__GESTELLTE AUFGABE__: Führe den Auszug über die Bewertung von Kosten und Nutzen nach seinem letzten Satz weiter.

__AUSZUG ZUM LESEN__:
——

Zur Ermittlung möglichst realistischer Werte für die Zahlungsbereitschaft ist eine Fülle z.T. recht ausgefeilter Verfahren entwickelt worden (vgl. z.B. Arnold, V.  1980; Mühlenkamp, H.  1994, S. 191 – 267). Diese zielen meist auf die Simulation von Marktpreisen ab; beispielsweise lässt sich aus höheren Grundstückspreisen in der Nähe einer Bahnstation auf den monetären Nutzen einer günstigen Verkehrsanbindung schließen. Alternativ wird versucht, den Aufwand für vergleichbare (substitutive oder komplementäre), auf Märkten gehandelte Güter zu bestimmen. Neben einer solchen indirekten Bewertung über die Marktpreis- oder die Aufwandsmethode, die auf der Beobachtung des tatsächlichen Verhaltens von Wirtschaftssubjekten beruht, gibt es Ansätze einer direkten Bewertung durch die unmittelbare Befragung der Betroffenen in den Fällen, in denen keine „ offenbarten Präferenzen “ auf realen Märkten existieren. Die Bandbreite der direkten Präferenzevaluation reicht von Laborexperimenten mit wenigen Personen bis hin zu umfangreichen Feldstudien. Soweit auch diese Ansätze nicht zu einer monetären Bewertung führen, dürfen entsprechend intangible Kosten und Nutzen jedoch nicht vernachlässigt werden, sondern sind „ politisch “ zu bewerten (Zimmermann, H./Henke, K.-D.  1994, S. 89).
Der Zinssatz, mit dem die ermittelten und bewerteten Kosten und Nutzen diskontiert werden, soll eigentlich die soziale Zeitpräferenzrate widerspiegeln, d.h. angeben, welches Gewicht die Gesellschaft bzw. die Betroffenen dem Konsum eines Gutes zu verschiedenen Zeitpunkten beimessen. Allerdings erscheinen sämtliche auf die Beobachtung von Kapitalmarktzinsen oder die Befragung von Individuen zurückgehenden Ansätze angreifbar oder nicht praktikabel. Daher muss der anzuwendende Zinssatz regelmäßig politisch festgelegt werden (Zimmermann, H./Henke, K.-D.  1994, S. 89 f.).

——

__DATENSATZ__:
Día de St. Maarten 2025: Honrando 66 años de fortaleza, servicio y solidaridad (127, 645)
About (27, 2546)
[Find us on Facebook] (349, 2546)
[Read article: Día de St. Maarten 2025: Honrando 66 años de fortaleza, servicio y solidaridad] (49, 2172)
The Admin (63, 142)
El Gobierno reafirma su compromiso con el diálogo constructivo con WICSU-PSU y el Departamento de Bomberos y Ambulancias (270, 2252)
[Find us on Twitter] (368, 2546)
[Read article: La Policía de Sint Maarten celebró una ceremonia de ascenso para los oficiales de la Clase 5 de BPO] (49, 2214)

——

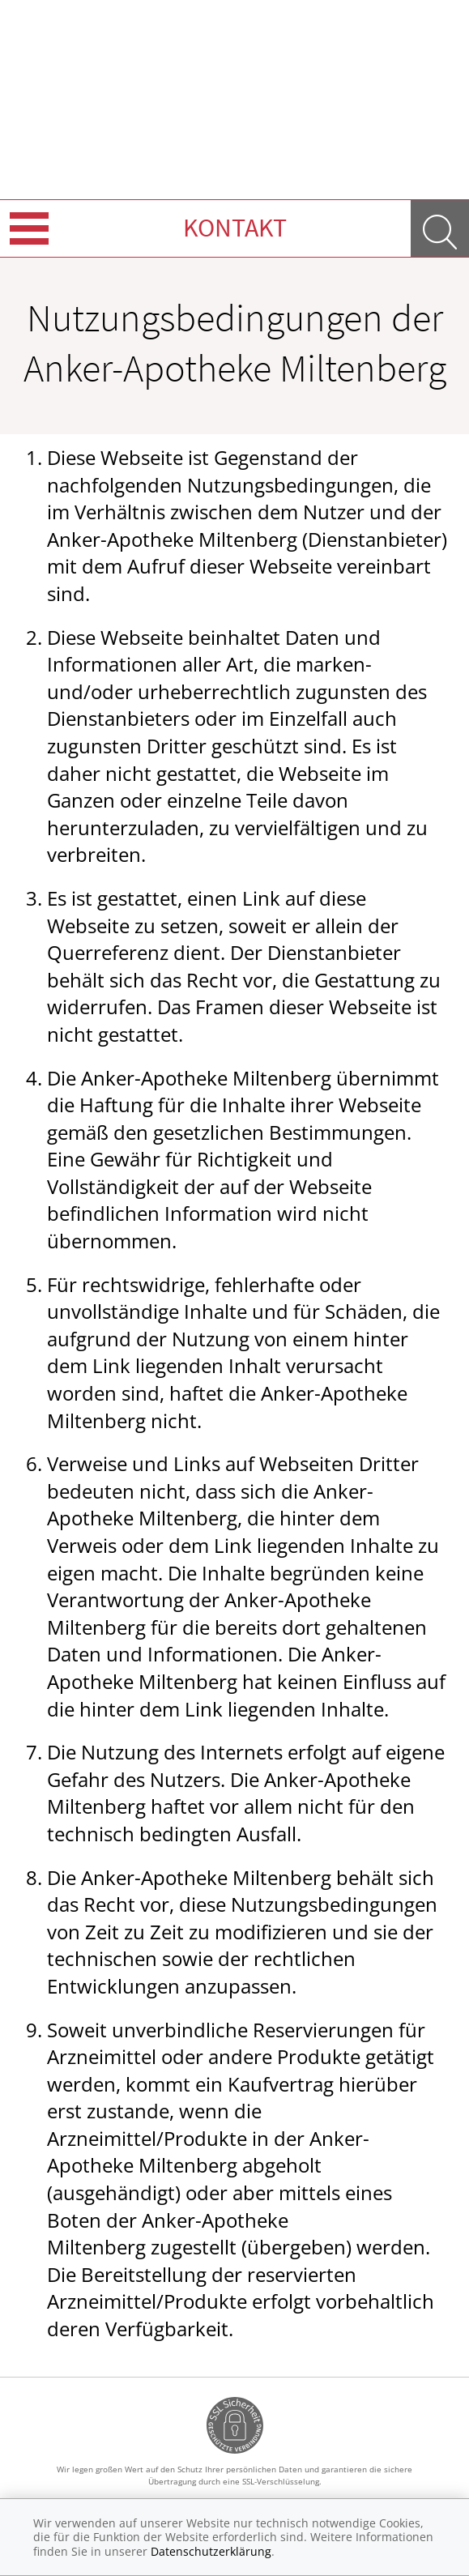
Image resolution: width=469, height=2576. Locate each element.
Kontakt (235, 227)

——

__DIE ANTWORT__:
Für den Einsatz der herkömmlichen KNA gibt es zahlreiche (oft freilich schon ältere) Beispiele. Hauptanwendungsbereich ist naturgemäß die Beurteilung staatlicher Projekte, etwa auf den Gebieten der öffentlichen Versorgung, Verkehrswirtschaft und Raumplanung (siehe dazu die entsprechenden, tagesaktuellen Bibliographien des IRB, 2001). Ein aktuelles Beispiel stellt die sozio-ökonomische Analyse der für 2006 in Deutschland geplanten Fußball-Weltmeisterschaft dar (Rahmann, B. et al.1998).
Zukünftig könnte sich die KNA (wieder) größerer Beliebtheit erfreuen. So wird in der finanzwissenschaftlichen Literatur generell konstatiert, dass „ im Zusammenhang ? mit knapper werdenden Ressourcen in einzelnen Aufgabenbereichen des Staates die staatswirtschaftlichen Planungsinstrumente an Bedeutung gewinnen werden “ (Zimmermann, H./Henke, K.-D.  1994, S. 95). Vor dem Hintergrund steigender Relevanz umweltschutzbezogener Unternehmensziele gewinnt die KNA grundsätzlich auch für private Unternehmungen an Bedeutung. Gegen den Einsatz der herkömmlichen KNA spricht allerdings eine Reihe von Aspekten.

2. Kritische Würdigung


Grundsätzlich ist die möglichst objektive Bewertung und Auswahl öffentlicher Investitionen wünschenswert. Ob allerdings das mit der KNA verfolgte Anliegen trotz ihrer Verankerung in der Wirtschaftstheorie, insbes. der Wohlfahrtsökonomik, letztlich sinnvoll erreichbar ist, kann mit guten Gründen bezweifelt werden. Diese betreffen nicht nur einzelne Details der KNA, sondern stellen sogar das Konzept an sich in Frage.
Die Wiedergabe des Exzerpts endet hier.